To realise the semantic web or Web 3.0 technologists envision everything (documents, data, inanimate objects, even us) having an address on a network and artificial intelligence having the ability to understand and ‘learn’ relationships between these addressed entities. So Web 3.0 will be created by machines as we become data sources on the network.
Understandably, owing to the scale of its ambition, the semantic web is yet to be realised. Many of the technologies that make the semantic web at least technically feasible have, however, powerful implications for the way we and the computers we program, collect, store, use, and share data.
These include linked data and ontologies. Those of you familiar with relational databases will know about pieces of data, well….having relations. For example if you and your partner are registered on the vehicle licensing agency’s database, even if you live at different addresses, it will be easy for the database to establish you have a relationship with your partner because your records share your car’s registration number.
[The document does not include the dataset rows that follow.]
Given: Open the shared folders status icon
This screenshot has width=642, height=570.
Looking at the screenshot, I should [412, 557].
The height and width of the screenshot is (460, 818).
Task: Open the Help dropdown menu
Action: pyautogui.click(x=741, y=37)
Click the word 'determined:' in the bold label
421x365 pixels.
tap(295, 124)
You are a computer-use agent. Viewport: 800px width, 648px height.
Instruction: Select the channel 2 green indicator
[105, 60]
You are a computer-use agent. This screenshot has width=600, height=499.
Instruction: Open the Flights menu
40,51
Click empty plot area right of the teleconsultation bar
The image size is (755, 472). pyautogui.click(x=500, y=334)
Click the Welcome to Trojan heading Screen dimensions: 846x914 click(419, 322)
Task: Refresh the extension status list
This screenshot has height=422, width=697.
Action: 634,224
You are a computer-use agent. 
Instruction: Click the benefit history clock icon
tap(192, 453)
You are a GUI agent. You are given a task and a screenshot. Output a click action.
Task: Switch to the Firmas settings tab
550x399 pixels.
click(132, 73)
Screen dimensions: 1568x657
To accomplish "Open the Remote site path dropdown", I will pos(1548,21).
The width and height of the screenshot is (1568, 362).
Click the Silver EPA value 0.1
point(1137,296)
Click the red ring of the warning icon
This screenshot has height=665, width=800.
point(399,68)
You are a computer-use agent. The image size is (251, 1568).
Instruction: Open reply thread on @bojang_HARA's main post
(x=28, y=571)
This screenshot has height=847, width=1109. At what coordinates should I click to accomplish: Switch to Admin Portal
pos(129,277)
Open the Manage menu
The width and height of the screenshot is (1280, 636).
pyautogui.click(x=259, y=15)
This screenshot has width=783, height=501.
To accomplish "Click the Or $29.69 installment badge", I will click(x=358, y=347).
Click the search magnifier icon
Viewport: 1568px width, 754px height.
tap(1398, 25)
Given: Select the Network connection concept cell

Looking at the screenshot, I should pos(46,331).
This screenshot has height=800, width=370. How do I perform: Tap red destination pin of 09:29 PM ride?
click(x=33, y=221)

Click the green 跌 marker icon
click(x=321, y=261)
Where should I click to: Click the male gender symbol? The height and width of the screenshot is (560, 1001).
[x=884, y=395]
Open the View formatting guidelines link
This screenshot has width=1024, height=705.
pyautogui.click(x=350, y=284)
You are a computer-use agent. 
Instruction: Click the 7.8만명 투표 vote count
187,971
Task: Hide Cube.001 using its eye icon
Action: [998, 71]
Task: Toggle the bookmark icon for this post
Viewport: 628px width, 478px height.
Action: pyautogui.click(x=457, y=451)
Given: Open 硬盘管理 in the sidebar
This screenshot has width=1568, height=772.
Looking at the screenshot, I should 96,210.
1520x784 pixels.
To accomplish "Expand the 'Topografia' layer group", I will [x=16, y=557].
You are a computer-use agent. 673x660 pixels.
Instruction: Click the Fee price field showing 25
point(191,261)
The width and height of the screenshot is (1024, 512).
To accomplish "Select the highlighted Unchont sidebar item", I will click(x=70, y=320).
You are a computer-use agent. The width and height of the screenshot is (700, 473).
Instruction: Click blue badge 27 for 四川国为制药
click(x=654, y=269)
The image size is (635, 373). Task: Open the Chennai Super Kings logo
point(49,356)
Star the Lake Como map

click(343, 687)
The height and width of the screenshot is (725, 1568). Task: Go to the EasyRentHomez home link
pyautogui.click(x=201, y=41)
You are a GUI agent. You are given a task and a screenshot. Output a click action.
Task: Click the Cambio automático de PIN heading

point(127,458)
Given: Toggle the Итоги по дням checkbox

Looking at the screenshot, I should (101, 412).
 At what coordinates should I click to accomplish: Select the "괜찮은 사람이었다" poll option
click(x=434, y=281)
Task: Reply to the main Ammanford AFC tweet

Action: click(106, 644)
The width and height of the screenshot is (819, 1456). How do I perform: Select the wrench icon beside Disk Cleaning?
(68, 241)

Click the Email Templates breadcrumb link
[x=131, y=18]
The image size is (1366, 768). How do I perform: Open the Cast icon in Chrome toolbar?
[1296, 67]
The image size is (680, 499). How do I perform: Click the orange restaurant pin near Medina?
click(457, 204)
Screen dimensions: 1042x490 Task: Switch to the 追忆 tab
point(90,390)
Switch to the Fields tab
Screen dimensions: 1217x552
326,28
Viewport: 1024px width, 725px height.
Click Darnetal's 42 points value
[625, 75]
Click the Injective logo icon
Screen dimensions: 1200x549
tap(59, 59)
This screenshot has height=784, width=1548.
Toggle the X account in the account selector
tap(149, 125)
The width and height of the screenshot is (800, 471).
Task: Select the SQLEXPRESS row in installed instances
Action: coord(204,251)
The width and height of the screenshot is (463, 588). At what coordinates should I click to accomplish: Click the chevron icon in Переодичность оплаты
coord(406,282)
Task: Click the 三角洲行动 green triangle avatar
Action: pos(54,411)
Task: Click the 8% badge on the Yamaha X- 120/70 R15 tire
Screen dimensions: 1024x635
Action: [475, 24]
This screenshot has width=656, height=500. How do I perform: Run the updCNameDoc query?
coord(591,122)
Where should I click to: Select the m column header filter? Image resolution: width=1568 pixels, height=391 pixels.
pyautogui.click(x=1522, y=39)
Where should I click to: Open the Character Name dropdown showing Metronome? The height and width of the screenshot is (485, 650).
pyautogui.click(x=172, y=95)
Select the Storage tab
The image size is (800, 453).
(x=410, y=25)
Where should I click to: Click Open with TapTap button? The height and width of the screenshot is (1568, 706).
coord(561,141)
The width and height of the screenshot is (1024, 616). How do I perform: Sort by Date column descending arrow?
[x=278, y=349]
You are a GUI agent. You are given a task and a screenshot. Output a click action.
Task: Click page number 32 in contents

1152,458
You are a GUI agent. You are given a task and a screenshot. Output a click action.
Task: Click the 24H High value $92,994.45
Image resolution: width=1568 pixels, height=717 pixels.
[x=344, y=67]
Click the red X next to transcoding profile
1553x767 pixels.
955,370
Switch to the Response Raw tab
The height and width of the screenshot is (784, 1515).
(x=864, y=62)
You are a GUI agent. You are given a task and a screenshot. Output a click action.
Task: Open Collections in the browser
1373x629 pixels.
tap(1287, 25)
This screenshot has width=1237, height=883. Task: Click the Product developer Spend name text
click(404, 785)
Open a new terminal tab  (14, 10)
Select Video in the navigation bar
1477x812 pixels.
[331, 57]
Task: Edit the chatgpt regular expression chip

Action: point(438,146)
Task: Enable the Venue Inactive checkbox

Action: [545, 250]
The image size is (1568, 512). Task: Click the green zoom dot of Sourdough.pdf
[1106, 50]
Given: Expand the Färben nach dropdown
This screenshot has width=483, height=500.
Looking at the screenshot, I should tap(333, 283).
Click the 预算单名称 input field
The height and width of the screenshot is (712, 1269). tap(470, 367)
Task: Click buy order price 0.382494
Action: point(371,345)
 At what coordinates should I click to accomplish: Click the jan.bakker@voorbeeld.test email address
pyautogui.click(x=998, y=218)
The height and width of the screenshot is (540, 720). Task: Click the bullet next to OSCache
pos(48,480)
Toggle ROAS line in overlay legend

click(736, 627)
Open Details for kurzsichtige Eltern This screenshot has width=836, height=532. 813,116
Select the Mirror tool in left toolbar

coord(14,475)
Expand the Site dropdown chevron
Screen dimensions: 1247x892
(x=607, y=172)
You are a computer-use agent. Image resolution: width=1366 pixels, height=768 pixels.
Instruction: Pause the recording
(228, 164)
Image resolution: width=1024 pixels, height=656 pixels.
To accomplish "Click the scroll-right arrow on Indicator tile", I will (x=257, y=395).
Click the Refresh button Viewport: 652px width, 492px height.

The aim of linked data, via data structuring models such as RDF, is to connect and consolidate records that exist in different databases; even data in different formats (if linked data was fully realised the Web would become one huge distributed database). The query language SPQARL enables us to query across databases by mining linked data. For example, if the vehicle licensing agency and your university stored its data as linked data it will at least be technically possible, via related records like your car’s registration, to find out which department you work in. You may park your car at the university which stores your car registration along with your employment records. Theoretically a search engine could pull all the details about your car and employment in one data grab. Now imagine all the possible connections that could be made using all the digital data stored about you on all the databases out there.
Ontologies introduce another layer of functionality to this scenario. They are not ontologies as we understand them in sociology; in computer science it’s a framework for organising data in a way that gives it meaning. Ontologies allow computers to ‘learn’ the semantics of relationships between data. For the more technically minded here’s how the BBC are using an ontology to characterise news stories.
All that can be known in the previous example is that you and your partner share a registration number; computers can’t know or think that means you both drive that car. An ontology, however, introduces other variables to the data relations. It could define you as a driver, and your partner as a driver, and then state you both own only one car. The computer would then ‘know’ you both drive the same car. As more variables are added the computer builds a richer picture until it’s able to imply relationships between data. Given, you and your partner are living at separate addresses and the car is sports car, add to that your age and a recent trip to Ibiza the computer could conclude you are having a mid-life crisis! The use of this technology has, therefore, important implications for the way data can be exploited.
Take for example store club card data collected by DunnHumby. If a customer buys a certain magazine, razors, a ready meal for one, a fitness video, some baby clothes, cigarettes, and multi-pack lager when certain football games are on, the reasoning software can, as it gains knowledge, produce a sophisticated profile of this customer; his social class, relationship status, lifestyle etc. The more semantic capabilities we add the more we are able, via machine processing, to reverse engineer aspects of identity. There’s no doubt that we should be worried about the personal data we give away to Facebook et al. for free but this technology could effectively mean the end of anonymous data. The better semantic A.I. technology becomes, the better it becomes at de-anonomysing data.
This more ‘intelligent’ data collection and processing offers a new, fertile territory for sociologists to analyse and critique.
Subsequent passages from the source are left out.